Directive: Can you retype every one of the records below word for word, without the pictures?

= = = = =

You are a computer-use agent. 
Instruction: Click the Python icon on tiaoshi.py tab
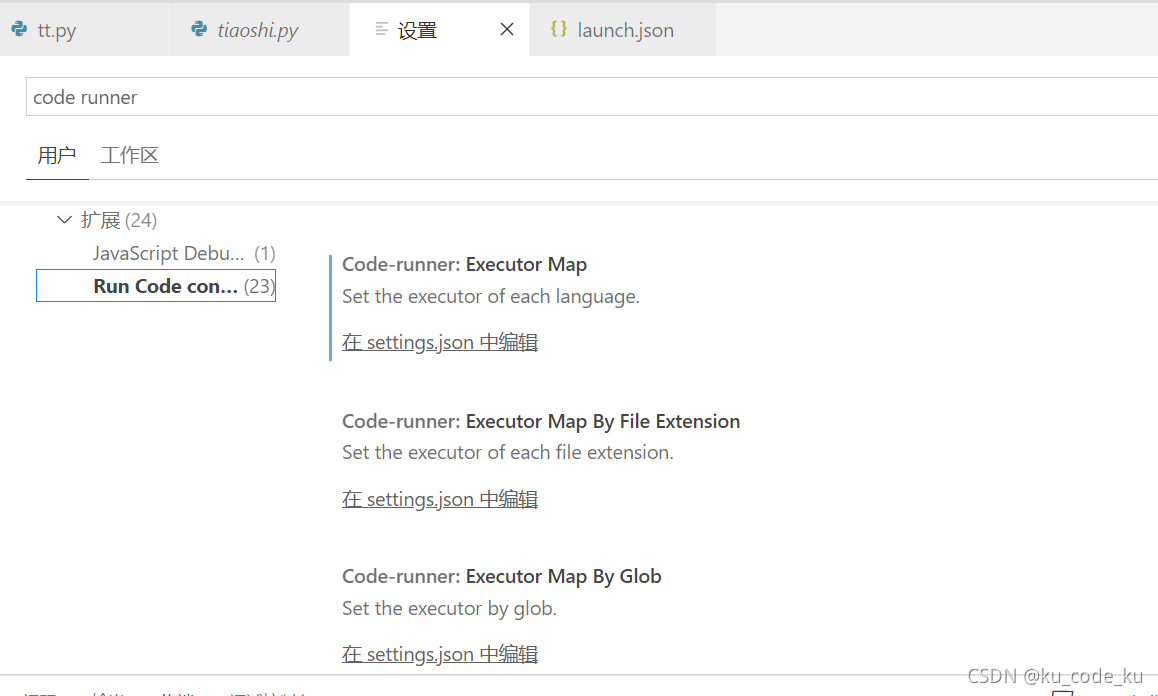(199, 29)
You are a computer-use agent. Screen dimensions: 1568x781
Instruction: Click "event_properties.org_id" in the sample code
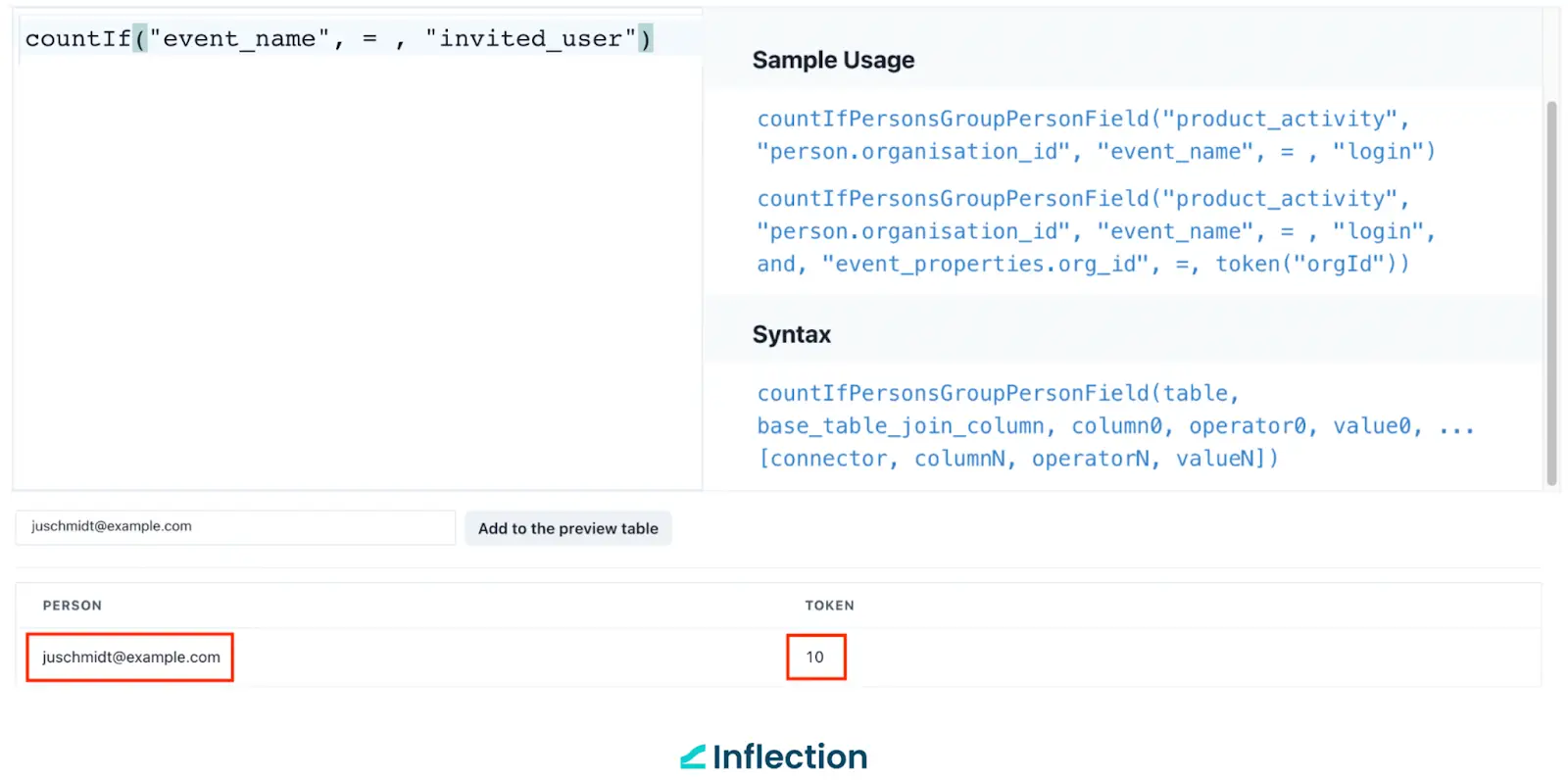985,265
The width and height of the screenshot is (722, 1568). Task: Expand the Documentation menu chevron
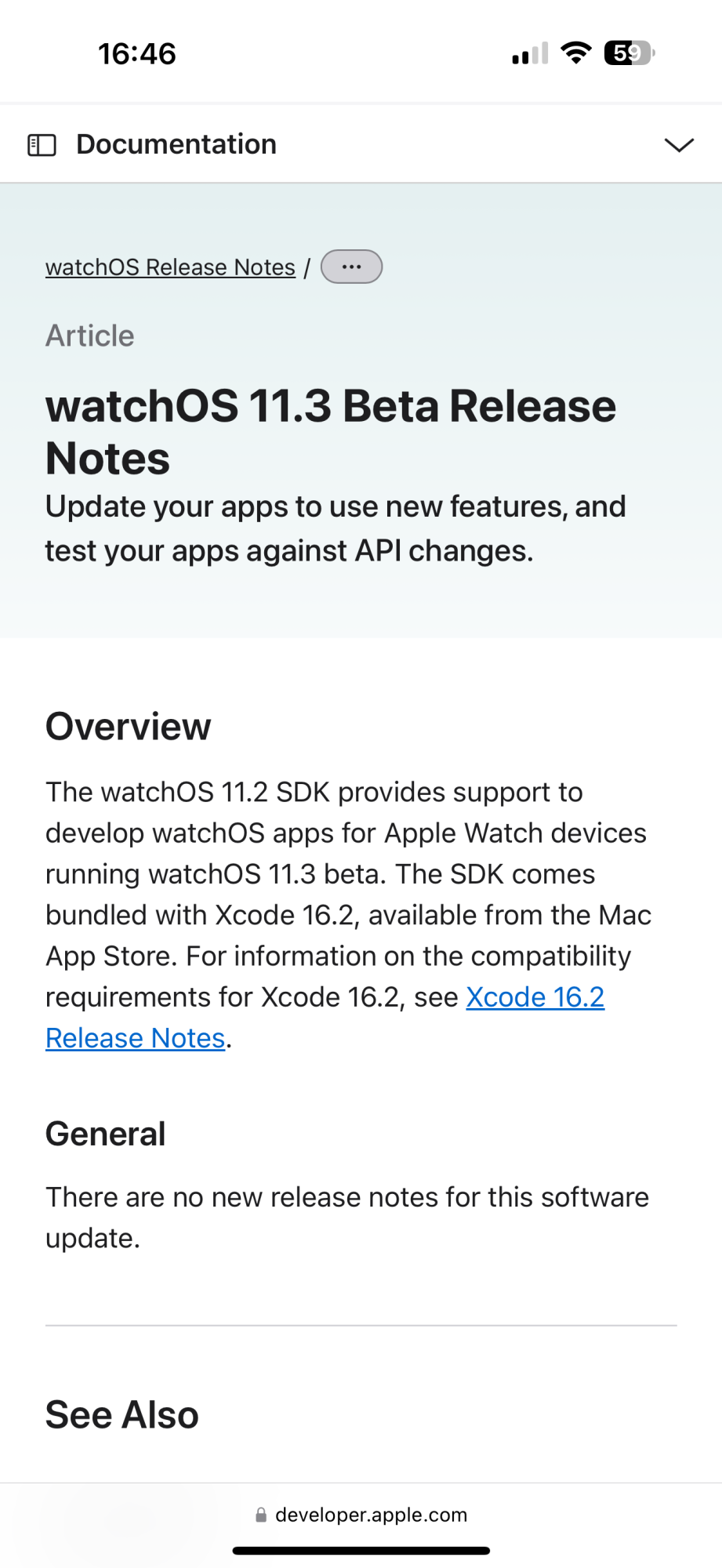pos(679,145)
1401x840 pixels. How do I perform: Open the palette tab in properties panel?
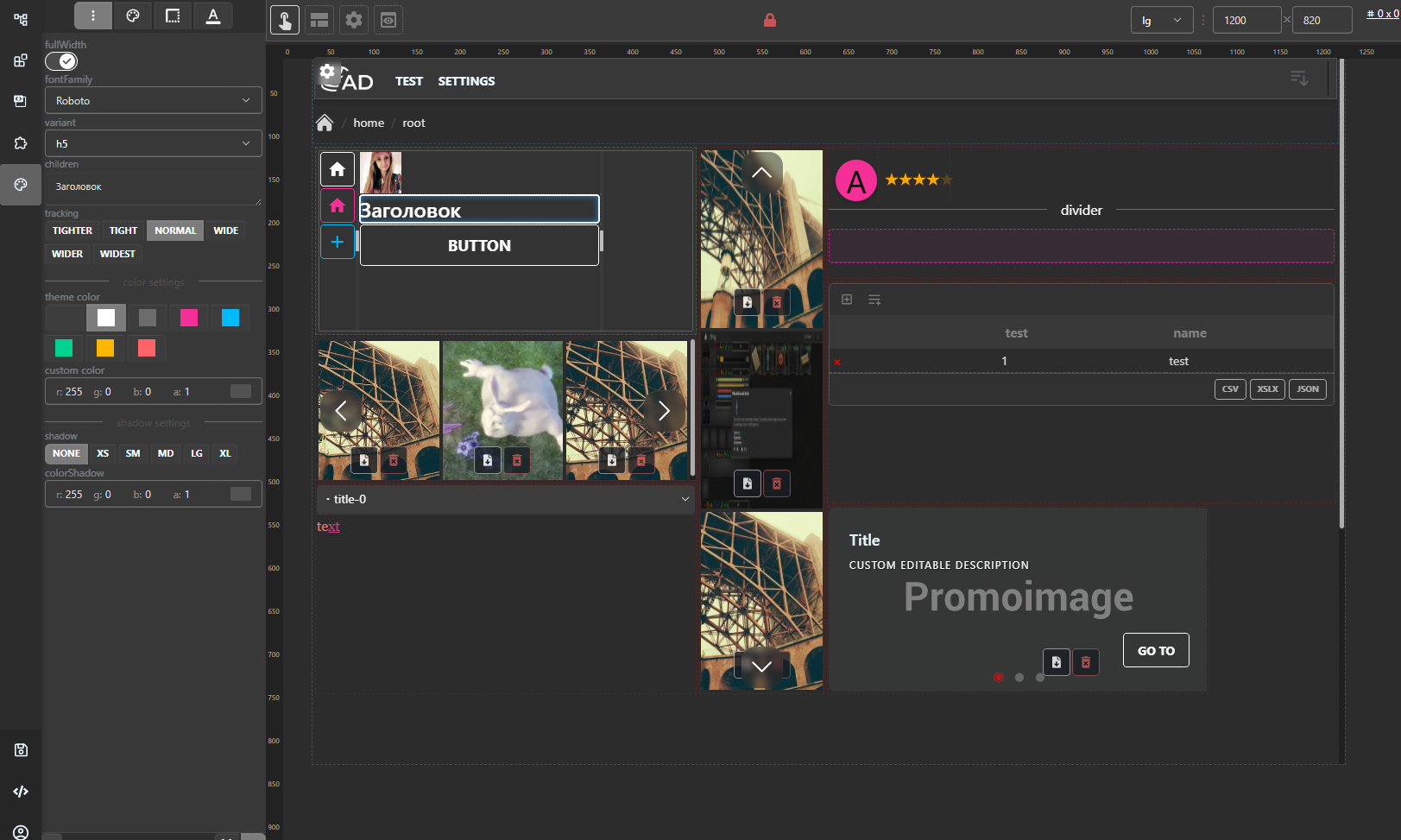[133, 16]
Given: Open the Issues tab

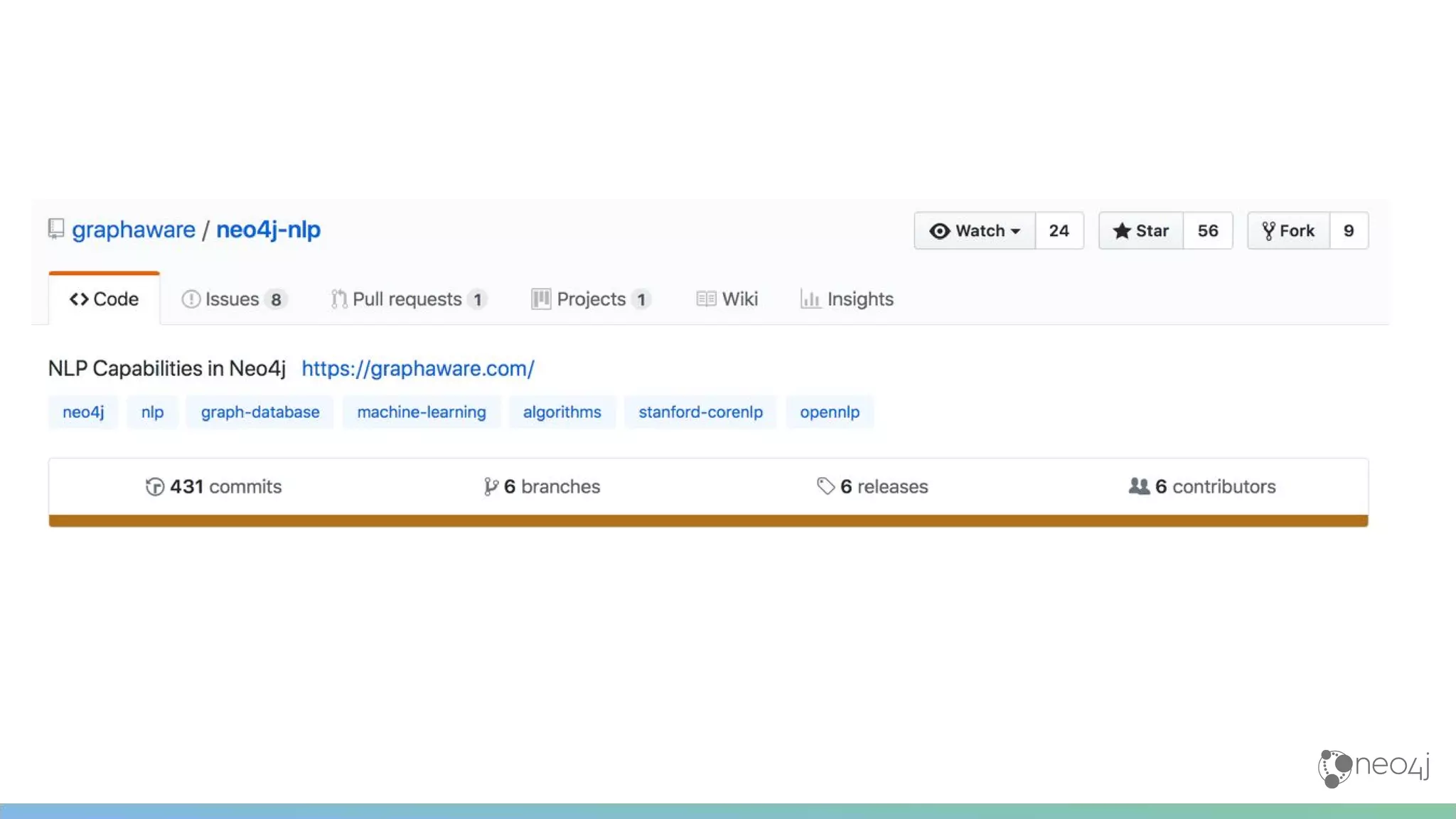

= = = = =

Output below:
You are a computer-use agent. 
Instruction: Click the Python icon on tiaoshi.py tab
(199, 29)
You are a computer-use agent. Screen dimensions: 1568x781
Instruction: Click "event_properties.org_id" in the sample code
985,265
The width and height of the screenshot is (722, 1568). Task: Expand the Documentation menu chevron
pos(679,145)
1401x840 pixels. How do I perform: Open the palette tab in properties panel?
[133, 16]
Given: Open the Issues tab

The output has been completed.